DATA TO PROCESS below:
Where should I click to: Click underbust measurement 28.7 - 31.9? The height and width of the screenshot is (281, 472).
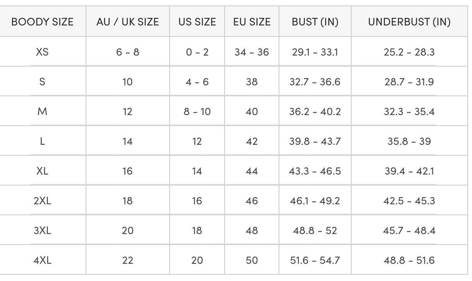[409, 82]
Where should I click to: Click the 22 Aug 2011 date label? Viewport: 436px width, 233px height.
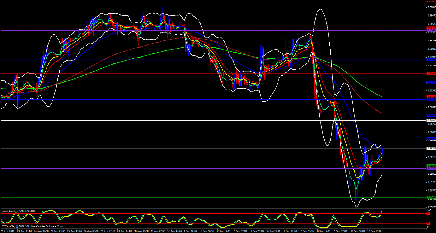click(8, 231)
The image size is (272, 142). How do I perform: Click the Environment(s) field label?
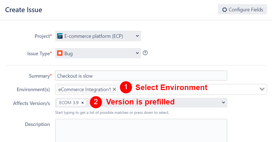pyautogui.click(x=33, y=90)
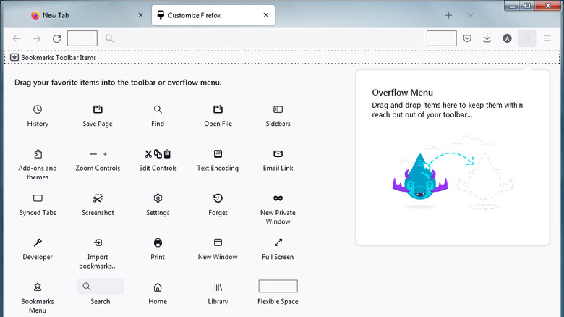564x317 pixels.
Task: Select the Library books icon
Action: click(218, 287)
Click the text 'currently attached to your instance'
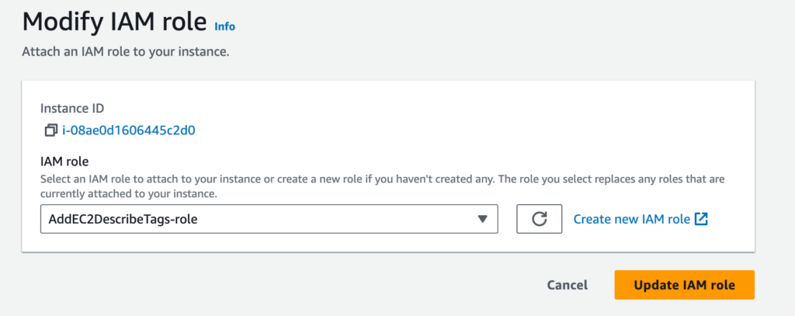The width and height of the screenshot is (795, 316). click(x=129, y=194)
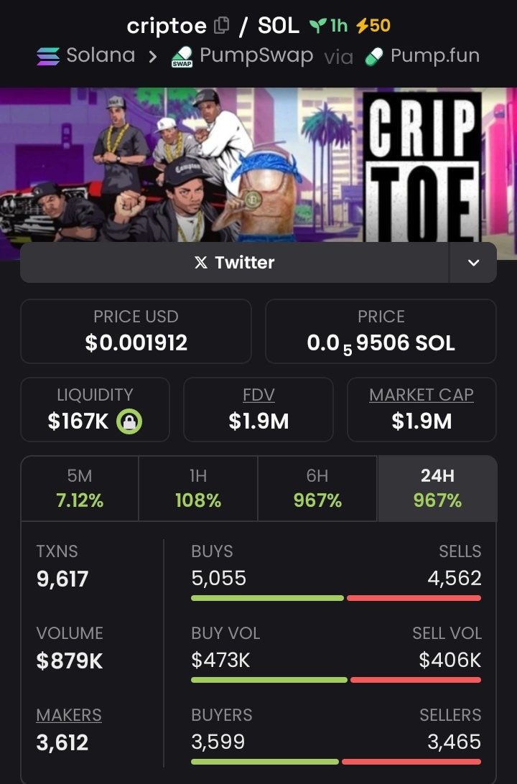Image resolution: width=517 pixels, height=784 pixels.
Task: Copy the criptoe token address icon
Action: click(221, 26)
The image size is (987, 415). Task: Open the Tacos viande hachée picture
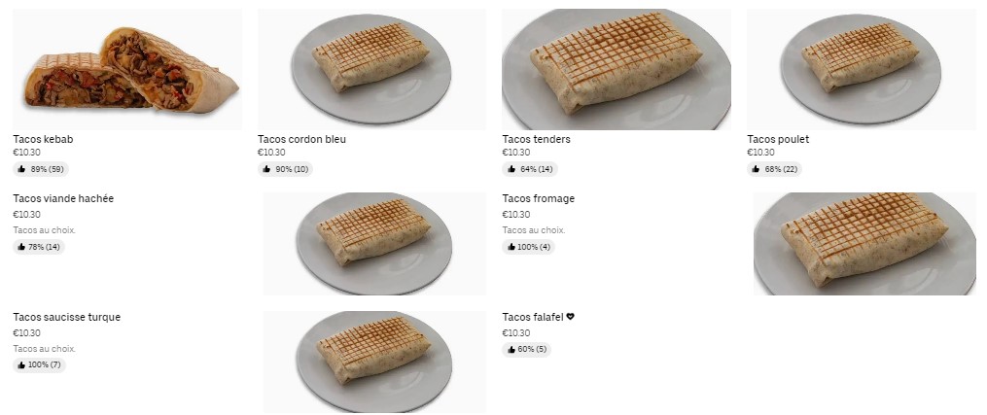(373, 243)
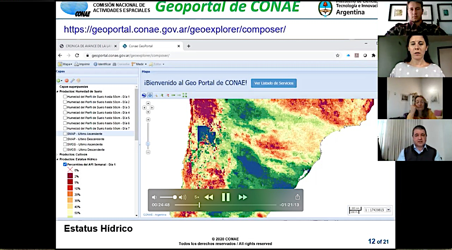The height and width of the screenshot is (250, 452).
Task: Click the Imprimir button
Action: pyautogui.click(x=82, y=64)
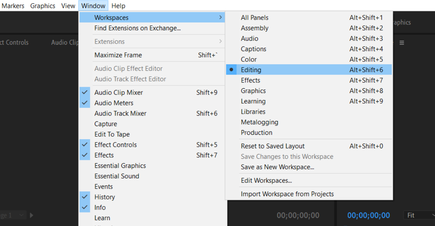Select Import Workspace from Projects
Image resolution: width=435 pixels, height=226 pixels.
coord(287,194)
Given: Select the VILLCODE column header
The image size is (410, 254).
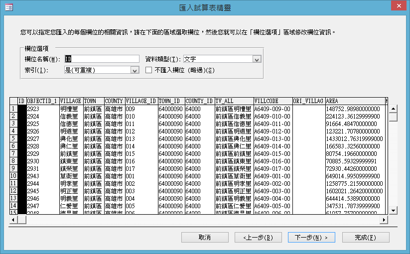Looking at the screenshot, I should [x=272, y=101].
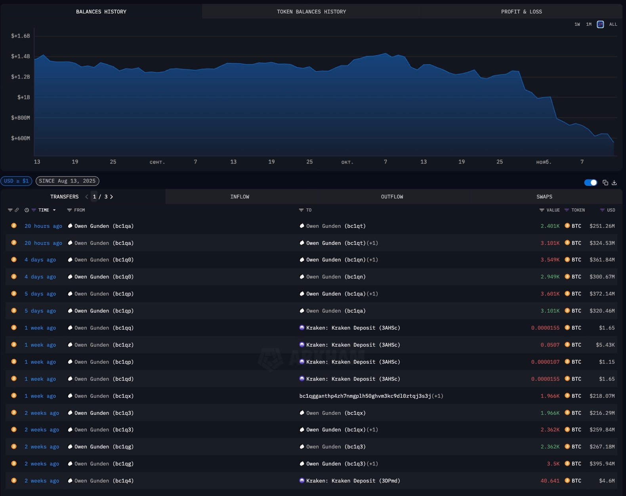Click the filter icon beside USD column

(x=602, y=210)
End of DATA TO PROCESS.
Nothing but the lines from the one holding "The image size is (987, 415)." to the end of the entries above should be echoed, exactly and with both ends included; omit the pictures.

*REPLY TO THE TASK:*
The image size is (987, 415). Task: Open the Tacos viande hachée picture
(373, 243)
The height and width of the screenshot is (250, 452).
Task: Click the Imprimir button
Action: pyautogui.click(x=82, y=64)
Select Import Workspace from Projects
Image resolution: width=435 pixels, height=226 pixels.
coord(287,194)
Given: Select the VILLCODE column header
The image size is (410, 254).
Looking at the screenshot, I should [x=272, y=101].
Click the filter icon beside USD column

(x=602, y=210)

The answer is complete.